Carlo Mangolini (co-direttore Operaestate Festival): Infatti c’è già un’idea di lavorare con adolescenti immigrati di seconda generazione. La mia sensazione su quest’esperienza – che è arrivata “per caso”, non è stata cercata – è che abbia indirizzato il loro percorso verso una riflessione sulla società che non si realizza più soltanto tramite il rapporto artista-spettatore, ma si è allargata a un senso civico ancora più profondo.

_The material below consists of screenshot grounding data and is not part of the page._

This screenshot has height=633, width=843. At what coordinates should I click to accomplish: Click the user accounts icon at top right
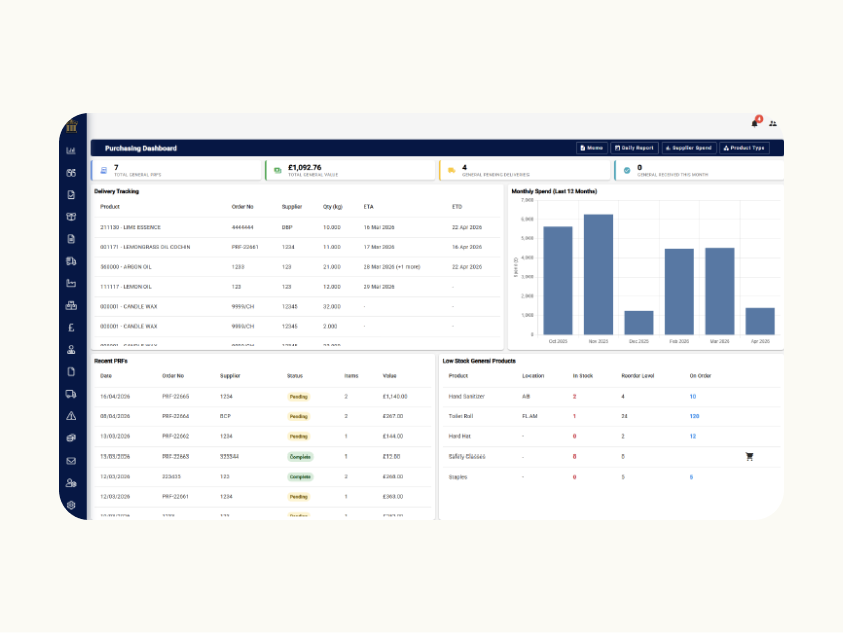point(773,124)
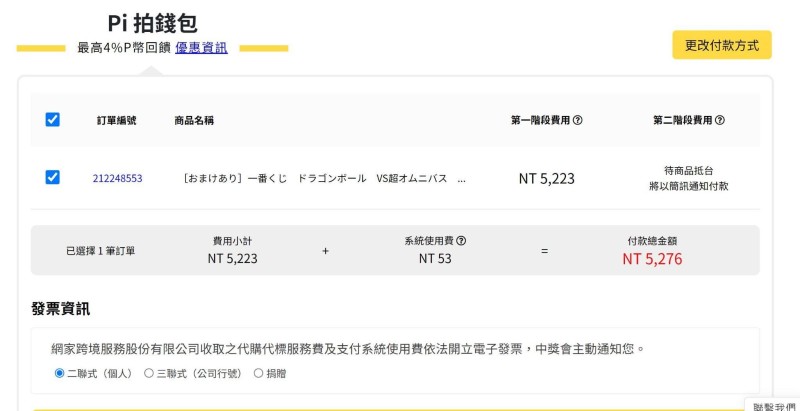Viewport: 800px width, 411px height.
Task: Click the 聯繫我們 contact tab
Action: 774,405
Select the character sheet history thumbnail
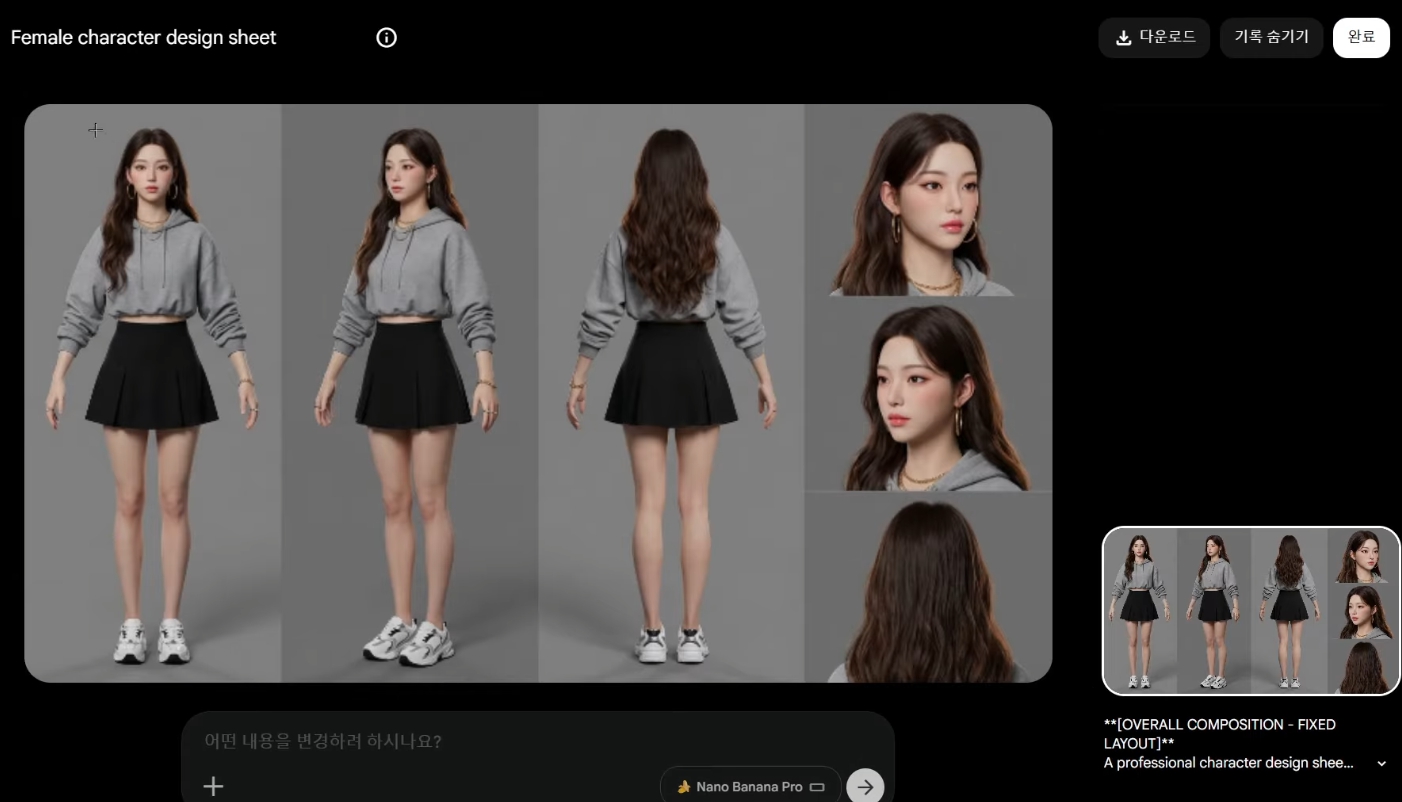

Andrea Fagarazzi: Sì, faccio un esempio, anche se ancora non so se poi andremo avanti in questa direzione. A Lonigo, il paese in cui viviamo, c’è una grossa comunità di bangladesi e la piccola città della provincia vicentina ha difficoltà ad accettare l’interazione, se non attraverso i propri ragazzi, i propri figli. Qui c’è una questione da indagare, che va affrontata, anche se intercettare punti politici e di pensiero come questi, implica assumersi dei rischi. Questo ci interessa. Oppure un’altra possibilità su cui stiamo riflettendo è quella legata al tema del disagio, dell’ombra, dell’oscuro che appartiene alla dimensione del “buio” del soggetto…
I-Chen Zuffellato: …in relazione anche alla città: la città di notte…
Andrea Fagarazzi: …è un contesto fortemente presente, però è accantonato, non è esposto.
Roberta Ferraresi (Il tamburo di Kattrin): Forse alcuni germi di questa direzione erano già presenti nei lavori precedenti…
I-Chen Zuffellato: Sì sì, c’è una continuità. Noi volutamente non abbiamo e non cerchiamo uno stile – dal punto di vista estetico; questo spettacolo e, ad esempio Enimirc, sono molto diversi –, ma in tutti i nostri lavori c’è una continuità di pensiero.